California’s recent budget deficits will look bush league relative to the fiscal hurricane that federal health reform will unleash on California and many other states. The problem stems from the expansion of Medicaid, the program for low-income residents, jointly funded by the federal and state governments.
Most observers anticipate that if President Obama does sign a bill this year, it will look more like the Senate bill (an amendment to H.R. 3590), which would pull millions of Americans into government dependency for their access to medical services via an expansion of Medicaid.
The Congressional Budget Office (CBO) reckons that 15 million more people will enroll in Medicaid if the Senate bill becomes law (p. 8), which is just a whisker less than half the total number of persons the CBO forecasts will be newly insured, 31 million, as a result of the “reform.” This is like the government stating that it will reduce the number of jobless by putting millions more on welfare and classifying them as “employed.”
From 2014 through 2016, the federal government would cover the entire cost of roping these people into Medicaid. By 2019, however, the federal government would pay only about 90 percent of the costs of Medicaid expansion, leaving the states to pick up 10 percent. That’s how it was supposed to work, until we learned about elements in the bill such as the “Cornhusker Kickback.”
Senate Majority Leader Harry Reid bought Senator Ben Nelson’s vote in favor of the bill by promising that Nelson’s state of Nebraska would never have to pay for any of the Medicaid expansion. The federal government or, more properly, the taxpayers of California and 48 other states, would pay for Medicaid expansion in Nebraska. Similar deals for other senators were labeled the “Louisiana Purchase” and the “Florida Flim-Flam.”
Some governors are getting pretty uncomfortable with the way the deal has been hammered out. In a pre-Christmas letter to Speaker Nancy Pelosi, Governor Schwarzenegger charged that the federal plan levied an unfunded mandate on California that would cost the state $4 billion to $5 billion. But he’s unlikely to get a “California Cash Cow.”
Many states, including California, have long since convinced the federal government to allow them to increase Medicaid eligibility. Of course, this has allowed them to draw down even more federal dollars. (Before the February 2009 “stimulus” bill, the federal government paid for 57 cents of each Medicaid dollar, on average.) Because these states have already bloated their Medicaid programs, they will not enjoy the bailout the federal “reform” offers states that have limited Medicaid enrollment to date.

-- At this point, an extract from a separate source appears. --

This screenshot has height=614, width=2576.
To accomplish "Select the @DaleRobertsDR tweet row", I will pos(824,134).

One of the 24 measurements in the U.S. Index of Health Ownership is the level of Medicaid eligibility. A state scores low if it has recklessly expanded government dependency in this way. In the third edition (2009), California ranks 30th out of 50 states but plenty of states do worse. Consider New York, a lowly 45th in the Index’s measurement of Medicaid eligibility.

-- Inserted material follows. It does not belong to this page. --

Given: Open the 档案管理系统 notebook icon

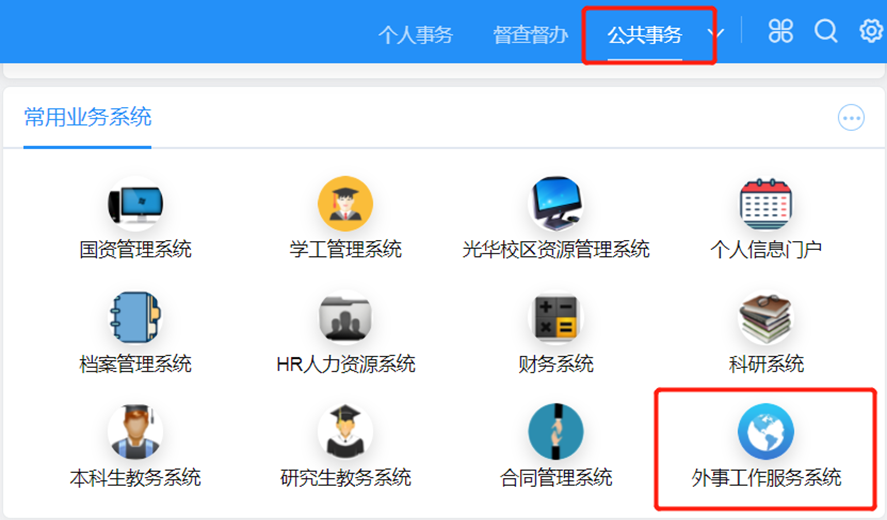Looking at the screenshot, I should pos(135,318).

“We are, in a sense, being punished for our own charity,” moaned Governor David A. Paterson, in response to the proposed Medicaid funding formula. “Charity” is an interesting noun to describe the Empire State’s approach to Medicaid. Last July, New York State and New York City agreed to pay the federal government $540 to settle allegations from the U.S. Department of Justice that they had submitted false Medicaid claims! A December 26 audit by state Comptroller Thomas DiNapoli accused the state’s health bureaucrats of recently approving $92 million in fraudulent payments.
Wendy Saunders, New York’s Deputy Secretary of Health, now shamelessly suggests a heaping plate of “New York Pork.” She thinks the federal government should throw an extra $30 billion New York’s way over 10 years, above what’s currently in the Senate bill. Unfortunately, in order to convince its stenographers in the media that the “reform” is deficit neutral, the majority took such drastic steps as proposing a luxury tax on tanning salons and cutting about $400 billion from seniors’ Medicare benefits.
All this comes in order to fund a significant expansion of government, a plan supposedly too big to fail. Governors Schwarzenegger and Paterson, and their long-suffering taxpayers will soon learn, however, that the feds are unlikely to find the dollars for more bailouts.